Not alone in nature, but also in literature, the Fathers were ignorant and unscholarly. Jerome and Origen were the only ones who could read Hebrew (Davidson, On The Canon, of the Bible, p. 170). Justin Martyr quotes from Jeremiah and calls it Isaiah (Apol. i. 54). Clement of Alexandria quotes as Scripture passages which are not in the Bible at all (Strom., ii 6). He quotes as Paul's, words which are not in Paul (Strom., vi. 5). In quoting from an opponent he would insert words not in the original (Strom., ii. 4), and he even does the same in quoting from the Bible (On Chastity, vii). Tertullian quotes as in Leviticus a passage not in that book (On Monogamy, vi.). He misquotes history (Strom., iv. 26). Tertullian cites as Isaiah a passage not in that book, but in Revelation (On Modesty, vi). Besides that he is frequently inaccurate in a great number of his quotations.
The Gospel writers, supposedly under the anointing of the Holy Spirit, committed the same blunders. The man who wrote the Gospel of Matthew attributes to Jeremiah (Matt. 27:9) a passage which is in Zechariah (Zech. 11:12-13). The writer of the Gospel of Mark attributes to Isaiah (Mark. 1:2) a passage which is in Malachi (Mal. 3:1). The early manuscripts insert the name of Isaiah as the authority but the later ones omitted it because it was such a clear error.
One curious illustration of this, and of how sacred books are formed, is seen in the excess of the Catholic over the Protestant Bible. The former has quite a number of books which are not in the latter; such as the two of Maccabees and the Song of the Three Children-which Protestants call the apocryphal Old Testament, but which Catholics consider as much the word of God as any other books. The ancient Jews did not consider these authoritative, and the Palestinian Jews did not include them in the sacred collection. The Greek Jews, however, thought more of them, and the Alexandrian Jews placed them in an appendix to the Greek canons as the end of their Bibles, the same as they used to be printed in our old Bibles. The early Christians of Africa could not read Hebrew; they had to use the Greek manuscripts, and as they saw the apocryphal books in the collection, they supposed they were a part of it. The result was that the early Bible-makers in the African church included the apocryphal books because they were not intelligent enough to leave them out (Davidson, On The Canon of the Bible, p. 83). St. Augustine included them because he found them there, and the Catholic Church retained them because St. Augustine did.

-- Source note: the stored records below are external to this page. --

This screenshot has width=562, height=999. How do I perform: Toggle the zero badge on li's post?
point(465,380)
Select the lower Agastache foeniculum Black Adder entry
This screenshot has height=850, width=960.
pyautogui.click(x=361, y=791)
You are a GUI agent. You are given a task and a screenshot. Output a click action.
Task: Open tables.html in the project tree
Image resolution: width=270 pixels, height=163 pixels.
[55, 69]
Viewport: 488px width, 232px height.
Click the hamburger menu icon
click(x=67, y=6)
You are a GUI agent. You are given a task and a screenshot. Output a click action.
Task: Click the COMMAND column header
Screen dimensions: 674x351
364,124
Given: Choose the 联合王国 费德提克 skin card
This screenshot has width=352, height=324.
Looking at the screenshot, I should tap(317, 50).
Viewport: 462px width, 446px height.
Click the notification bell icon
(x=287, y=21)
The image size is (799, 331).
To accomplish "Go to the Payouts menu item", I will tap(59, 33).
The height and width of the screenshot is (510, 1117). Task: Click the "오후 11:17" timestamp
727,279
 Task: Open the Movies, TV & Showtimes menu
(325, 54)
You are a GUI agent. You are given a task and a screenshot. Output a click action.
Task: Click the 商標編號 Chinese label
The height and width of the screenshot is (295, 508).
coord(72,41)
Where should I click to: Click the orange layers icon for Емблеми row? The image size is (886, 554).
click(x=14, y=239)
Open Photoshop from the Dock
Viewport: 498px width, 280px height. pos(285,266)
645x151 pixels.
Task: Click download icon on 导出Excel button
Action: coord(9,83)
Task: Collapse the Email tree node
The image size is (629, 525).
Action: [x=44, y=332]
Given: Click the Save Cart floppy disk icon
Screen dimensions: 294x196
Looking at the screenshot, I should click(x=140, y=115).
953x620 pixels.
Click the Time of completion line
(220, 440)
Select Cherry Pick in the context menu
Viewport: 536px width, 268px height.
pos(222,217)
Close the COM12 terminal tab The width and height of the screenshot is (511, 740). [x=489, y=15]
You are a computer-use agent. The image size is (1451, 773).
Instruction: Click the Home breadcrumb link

So, there you have a rather quick over-view on the competency of those who chose the books for the New Testament, added and subtracted books, added to them as well as took from them, edited them, and were responsible for the New Testament as we have it today. Honestly, these accounts do not foster confidence. The years of study invested by me has shown me the utter unreliability of the New Testament for one's faith and practice of such faith; let alone a plan of salvation for the world to come. It is my hope after your examination of our other web-sites where we detail the multiple errors, the purposeful misquotations, mistranslations, and verses lifted out of context from the Old Testament and show you how they where used completely in a different way in the New Testament along with supposed prophetic authority, that you are coming to see how the faith of Jesus was perverted by the early Gentile Church. This article is just another puzzle part for surely after reading this you should have many doubts about the competency of those who chose for you what was and was not God's Word, and those affiliated with the movements these men represented. Hopefully you are becoming more serious in your study into why we were given a New Testament in the first place; let alone be given a Bible that replaced the one Jesus read. Shalom.